MemCoT: Test-Time Scaling through Memory-Driven Chain-of-Thought
2026-04-09 • Multiagent Systems
Multiagent Systems
AI summaryⓘ
The authors identify that large language models struggle with forgetting and making mistakes when reasoning over long and scattered information. To fix this, they propose MemCoT, a new method that helps models search for relevant information step-by-step instead of all at once. MemCoT uses special memory parts that help zoom in on important details and zoom out to understand the bigger context, as well as short-term memory to keep track of the search progress. Their tests show that MemCoT improves reasoning accuracy on challenging benchmarks for long-context understanding.
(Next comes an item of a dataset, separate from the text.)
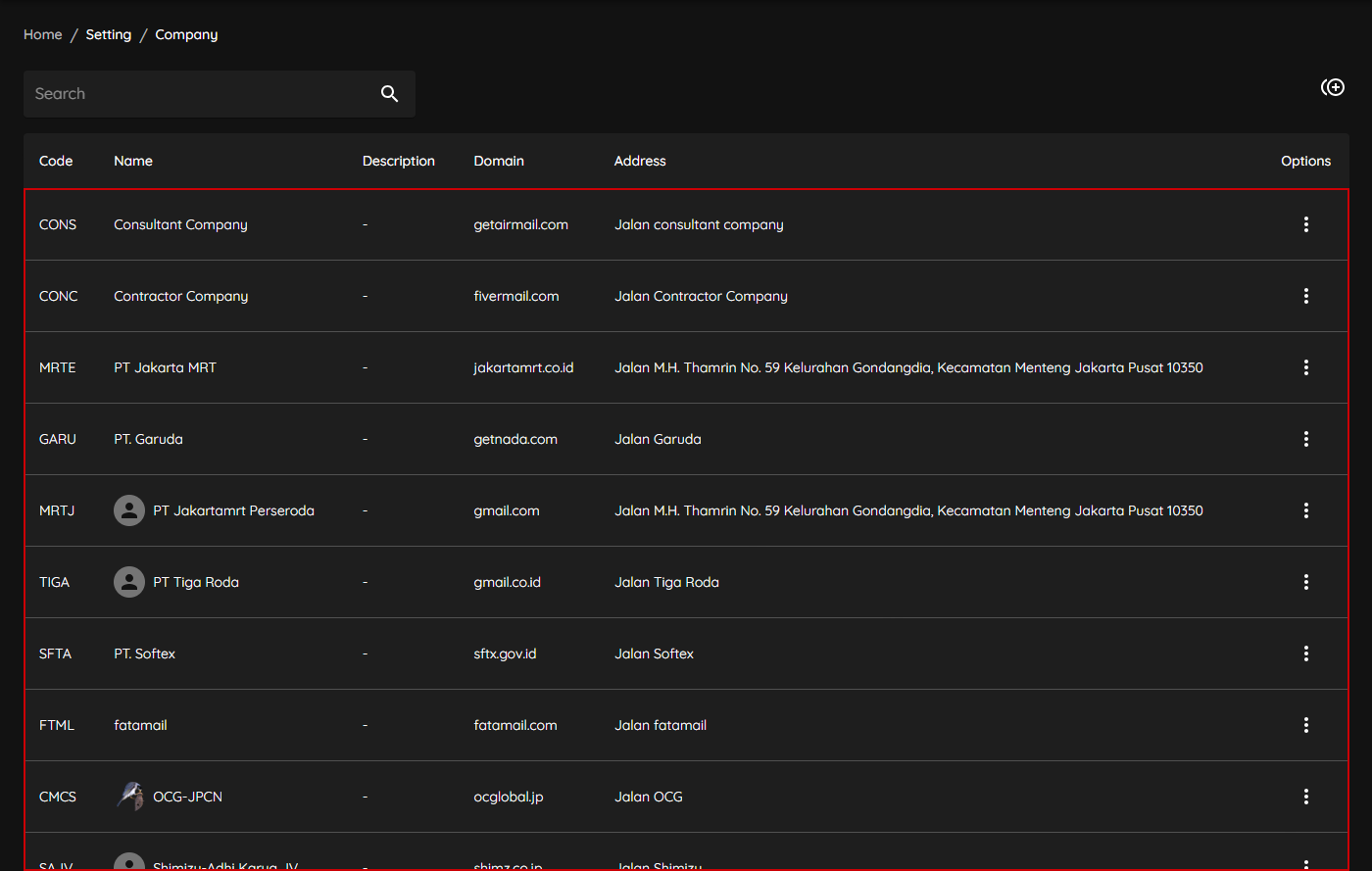Image resolution: width=1372 pixels, height=871 pixels.
Task: Click the Code column header
Action: click(x=56, y=161)
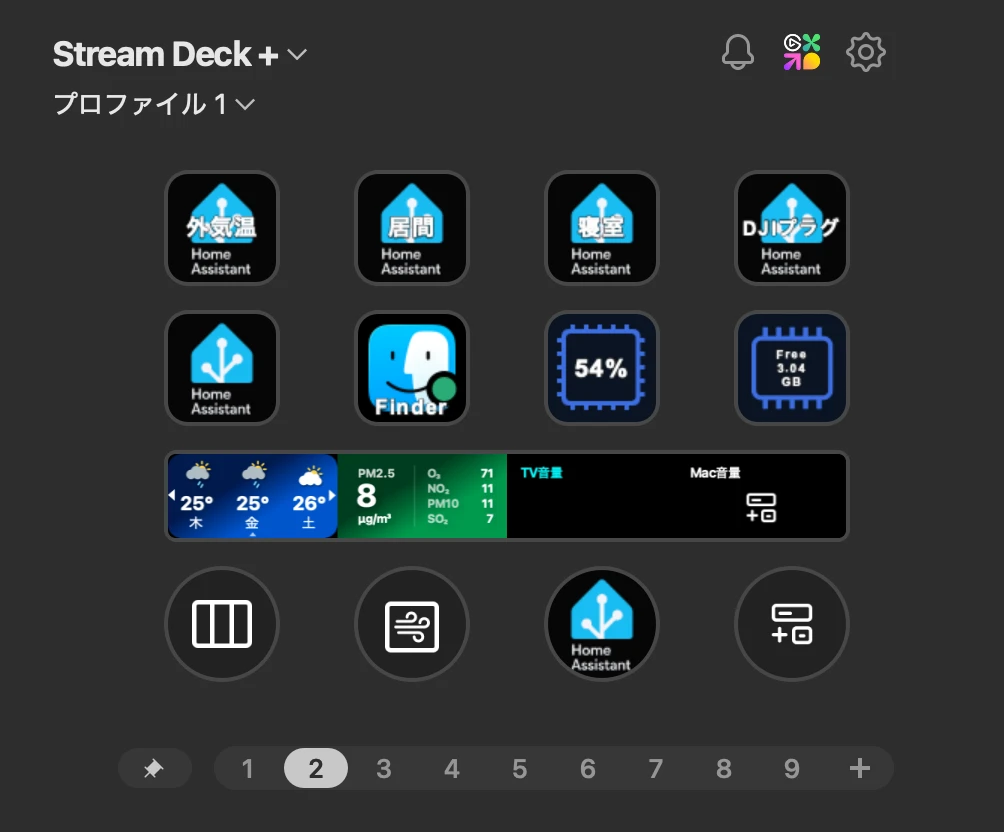Select the air quality wind dial

[412, 624]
Large Language ModelsHallucinationCatastrophic ForgettingCausal ReasoningLong ContextMemory MechanismsIterative SearchShort-term MemorySemantic State MemoryEpisodic Memory
Authors
Haodong Lei, Junming Liu, Yirong Chen, Ding Wang, Hongsong Wang
Abstract
Large Language Models (LLMs) still suffer from severe hallucinations and catastrophic forgetting during causal reasoning over massive, fragmented long contexts. Existing memory mechanisms typically treat retrieval as a static, single-step passive matching process, leading to severe semantic dilution and contextual fragmentation. To overcome these fundamental bottlenecks, we propose MemCoT, a test-time memory scaling framework that redefines the reasoning process by transforming long-context reasoning into an iterative, stateful information search. MemCoT introduces a multi-view long-term memory perception module that enables Zoom-In evidence localization and Zoom-Out contextual expansion, allowing the model to first identify where relevant evidence resides and then reconstruct the surrounding causal structure necessary for reasoning. In addition, MemCoT employs a task-conditioned dual short-term memory system composed of semantic state memory and episodic trajectory memory. This short-term memory records historical search decisions and dynamically guides query decomposition and pruning across iterations. Empirical evaluations demonstrate that MemCoT establishes a state-of-the-art performance. Empowered by MemCoT, several open- and closed-source models achieve SOTA performance on the LoCoMo benchmark and LongMemEval-S benchmark.